The adjudication method used throughout the performance studies (reproducibility, interference, detection limit, method comparison) involved a "second pass" testing for inconclusive results:

• "If an inconclusive result was obtained on the first set of samples, the second set of samples from the same patient were used for a second pass test."
• This indicates a repeat testing adjudication for inconclusive results. There is no mention of a formal expert consensus (e.g., 2+1, 3+1) for resolving discrepancies between the device and the ground truth. The ground truth (bi-directional sequencing) is considered definitive.

5. Multi-Reader Multi-Case (MRMC) Comparative Effectiveness Study

No, a Multi-Reader Multi-Case (MRMC) comparative effectiveness study was not explicitly described or performed. The device is an automated genotyping system, so the concept of human readers "improving with AI vs. without AI assistance" does not directly apply in the traditional sense of image interpretation or complex diagnostic decision-making. The study focuses on the device's accuracy against a molecular gold standard.

6. Standalone Performance Study

Yes, the studies described (Reproducibility, Analytical Specificity/Interference, Detection Limit, Carry-Over, and Method Comparison) represent standalone performance of the algorithm/device. The device processes samples and generates genotype calls without direct human intervention in the interpretation of raw signal data. The "correct call rate" is a measure of the algorithm's performance alone against the established ground truth.

7. Type of Ground Truth Used

The primary type of ground truth used across all reported studies (reproducibility, interference, detection limit, and method comparison) was bi-directional sequencing. This is a gold standard molecular technique for confirming DNA sequences and, consequently, genotypes.

8. Sample Size for the Training Set

The document does not provide details on the sample size used for the training set. This is common for this type of medical device submission, as the focus is on the analytical validation of the finished device. The underlying algorithms for PCR-based fluorescent probe detection are based on well-established biochemical principles rather than statistical machine learning models that require explicit training sets.

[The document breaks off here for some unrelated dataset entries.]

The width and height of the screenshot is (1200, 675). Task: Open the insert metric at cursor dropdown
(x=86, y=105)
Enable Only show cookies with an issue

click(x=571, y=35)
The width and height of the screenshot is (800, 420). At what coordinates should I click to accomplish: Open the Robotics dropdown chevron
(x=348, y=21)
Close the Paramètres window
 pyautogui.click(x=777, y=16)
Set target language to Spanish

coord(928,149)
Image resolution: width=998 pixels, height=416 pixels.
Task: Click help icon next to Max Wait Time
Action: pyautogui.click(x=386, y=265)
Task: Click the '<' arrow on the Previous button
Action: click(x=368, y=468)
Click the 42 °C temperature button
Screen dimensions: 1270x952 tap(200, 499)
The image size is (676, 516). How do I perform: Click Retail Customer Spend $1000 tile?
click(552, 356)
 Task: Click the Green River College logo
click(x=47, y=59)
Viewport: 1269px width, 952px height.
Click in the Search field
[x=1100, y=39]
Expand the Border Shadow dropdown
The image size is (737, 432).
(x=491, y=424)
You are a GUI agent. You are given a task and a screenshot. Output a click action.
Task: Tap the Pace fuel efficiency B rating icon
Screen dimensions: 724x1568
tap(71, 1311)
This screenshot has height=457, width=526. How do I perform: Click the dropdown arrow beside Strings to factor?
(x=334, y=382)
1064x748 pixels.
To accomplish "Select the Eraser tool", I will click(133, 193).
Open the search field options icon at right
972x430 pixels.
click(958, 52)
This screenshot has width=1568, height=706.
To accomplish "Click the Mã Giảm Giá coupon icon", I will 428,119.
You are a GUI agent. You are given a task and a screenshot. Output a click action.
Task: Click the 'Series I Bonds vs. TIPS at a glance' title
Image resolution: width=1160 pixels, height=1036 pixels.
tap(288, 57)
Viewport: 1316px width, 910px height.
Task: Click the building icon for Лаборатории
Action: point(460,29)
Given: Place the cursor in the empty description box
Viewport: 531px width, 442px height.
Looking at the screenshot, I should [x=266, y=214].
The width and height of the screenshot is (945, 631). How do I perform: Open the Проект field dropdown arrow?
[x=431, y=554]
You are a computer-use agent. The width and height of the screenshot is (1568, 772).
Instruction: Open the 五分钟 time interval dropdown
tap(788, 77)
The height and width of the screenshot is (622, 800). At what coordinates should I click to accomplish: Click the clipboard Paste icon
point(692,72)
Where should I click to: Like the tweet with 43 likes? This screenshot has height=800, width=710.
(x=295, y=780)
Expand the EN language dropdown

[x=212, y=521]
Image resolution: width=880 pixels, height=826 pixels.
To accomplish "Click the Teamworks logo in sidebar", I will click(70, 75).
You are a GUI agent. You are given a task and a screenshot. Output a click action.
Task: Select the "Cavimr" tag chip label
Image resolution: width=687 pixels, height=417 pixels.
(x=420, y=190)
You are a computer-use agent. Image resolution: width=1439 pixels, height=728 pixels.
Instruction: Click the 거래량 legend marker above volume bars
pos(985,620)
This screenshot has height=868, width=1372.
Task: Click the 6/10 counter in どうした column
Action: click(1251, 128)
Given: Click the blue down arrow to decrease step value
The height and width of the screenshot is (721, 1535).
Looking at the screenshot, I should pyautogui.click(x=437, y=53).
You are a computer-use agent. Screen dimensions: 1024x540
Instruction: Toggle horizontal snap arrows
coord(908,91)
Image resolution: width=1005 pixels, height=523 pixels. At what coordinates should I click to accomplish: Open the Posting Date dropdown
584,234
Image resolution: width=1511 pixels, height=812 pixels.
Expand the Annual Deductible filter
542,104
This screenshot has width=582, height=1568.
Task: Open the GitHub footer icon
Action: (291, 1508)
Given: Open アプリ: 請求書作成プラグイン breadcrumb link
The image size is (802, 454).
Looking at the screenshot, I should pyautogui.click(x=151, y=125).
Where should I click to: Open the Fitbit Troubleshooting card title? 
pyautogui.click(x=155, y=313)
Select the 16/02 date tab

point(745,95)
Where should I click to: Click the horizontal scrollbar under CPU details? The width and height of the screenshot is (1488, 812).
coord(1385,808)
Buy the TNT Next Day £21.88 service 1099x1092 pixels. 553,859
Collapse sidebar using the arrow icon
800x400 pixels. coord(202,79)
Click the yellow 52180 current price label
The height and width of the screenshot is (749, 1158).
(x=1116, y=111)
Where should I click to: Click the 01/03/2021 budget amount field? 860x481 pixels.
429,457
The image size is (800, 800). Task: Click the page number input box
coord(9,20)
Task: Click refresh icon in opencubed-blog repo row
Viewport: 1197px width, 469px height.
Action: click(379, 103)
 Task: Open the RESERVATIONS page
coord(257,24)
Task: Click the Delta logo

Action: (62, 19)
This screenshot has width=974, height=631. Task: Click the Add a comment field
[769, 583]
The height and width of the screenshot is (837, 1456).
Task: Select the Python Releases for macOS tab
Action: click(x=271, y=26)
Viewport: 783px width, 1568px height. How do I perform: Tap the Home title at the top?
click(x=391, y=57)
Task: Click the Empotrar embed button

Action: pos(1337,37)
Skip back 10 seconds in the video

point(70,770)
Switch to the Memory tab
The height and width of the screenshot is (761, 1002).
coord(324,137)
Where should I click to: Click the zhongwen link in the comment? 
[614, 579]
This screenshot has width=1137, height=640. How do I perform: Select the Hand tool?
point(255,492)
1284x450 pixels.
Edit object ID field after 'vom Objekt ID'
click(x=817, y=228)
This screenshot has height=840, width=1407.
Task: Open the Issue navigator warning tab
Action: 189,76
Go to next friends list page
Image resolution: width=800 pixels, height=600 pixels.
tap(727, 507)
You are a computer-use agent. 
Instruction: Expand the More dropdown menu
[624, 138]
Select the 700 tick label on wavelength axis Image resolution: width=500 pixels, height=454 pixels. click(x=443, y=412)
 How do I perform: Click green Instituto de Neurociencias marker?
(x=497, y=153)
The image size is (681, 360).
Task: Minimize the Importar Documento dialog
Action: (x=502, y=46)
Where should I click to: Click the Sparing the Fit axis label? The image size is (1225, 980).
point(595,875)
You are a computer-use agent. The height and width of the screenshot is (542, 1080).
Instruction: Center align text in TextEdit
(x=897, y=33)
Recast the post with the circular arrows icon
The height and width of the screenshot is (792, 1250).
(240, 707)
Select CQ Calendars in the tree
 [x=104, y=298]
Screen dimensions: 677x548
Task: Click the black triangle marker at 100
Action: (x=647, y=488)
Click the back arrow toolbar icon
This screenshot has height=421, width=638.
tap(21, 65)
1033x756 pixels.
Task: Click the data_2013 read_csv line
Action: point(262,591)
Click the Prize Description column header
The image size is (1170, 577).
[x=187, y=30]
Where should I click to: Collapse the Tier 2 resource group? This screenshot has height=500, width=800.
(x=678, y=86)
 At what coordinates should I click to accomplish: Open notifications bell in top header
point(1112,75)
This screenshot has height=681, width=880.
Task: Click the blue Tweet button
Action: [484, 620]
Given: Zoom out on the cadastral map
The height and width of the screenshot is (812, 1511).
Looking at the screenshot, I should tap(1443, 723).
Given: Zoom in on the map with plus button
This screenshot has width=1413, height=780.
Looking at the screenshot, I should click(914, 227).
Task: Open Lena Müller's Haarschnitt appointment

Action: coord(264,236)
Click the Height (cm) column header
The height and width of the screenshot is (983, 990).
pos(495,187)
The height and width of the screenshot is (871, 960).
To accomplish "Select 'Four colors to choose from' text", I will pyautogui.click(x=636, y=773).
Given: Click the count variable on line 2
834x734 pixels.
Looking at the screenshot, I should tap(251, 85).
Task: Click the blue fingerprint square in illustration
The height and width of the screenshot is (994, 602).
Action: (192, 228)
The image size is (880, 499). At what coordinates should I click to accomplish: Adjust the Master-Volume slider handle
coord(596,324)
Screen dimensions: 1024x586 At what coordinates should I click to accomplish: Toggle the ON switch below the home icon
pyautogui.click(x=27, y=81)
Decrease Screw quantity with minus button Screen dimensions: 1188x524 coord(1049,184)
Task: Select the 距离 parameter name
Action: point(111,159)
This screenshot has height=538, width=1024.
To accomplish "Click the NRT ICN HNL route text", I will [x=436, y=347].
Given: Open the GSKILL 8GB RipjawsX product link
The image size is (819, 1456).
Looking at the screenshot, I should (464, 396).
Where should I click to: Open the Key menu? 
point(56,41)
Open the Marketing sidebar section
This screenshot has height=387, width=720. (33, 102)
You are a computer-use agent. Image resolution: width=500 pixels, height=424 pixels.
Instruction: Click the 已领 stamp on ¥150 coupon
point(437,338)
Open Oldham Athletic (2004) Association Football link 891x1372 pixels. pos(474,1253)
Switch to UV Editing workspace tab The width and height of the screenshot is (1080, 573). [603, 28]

9. How the Ground Truth for the Training Set Was Established

As no explicit "training set" and associated ground truth establishment is described for a machine learning model, this information is not applicable in the context of the provided document. The device's operation relies on established principles of molecular diagnostics (PCR, fluorescent probe detection) and programmed thresholds for signal analysis, rather than an trained artificial intelligence model in the contemporary sense.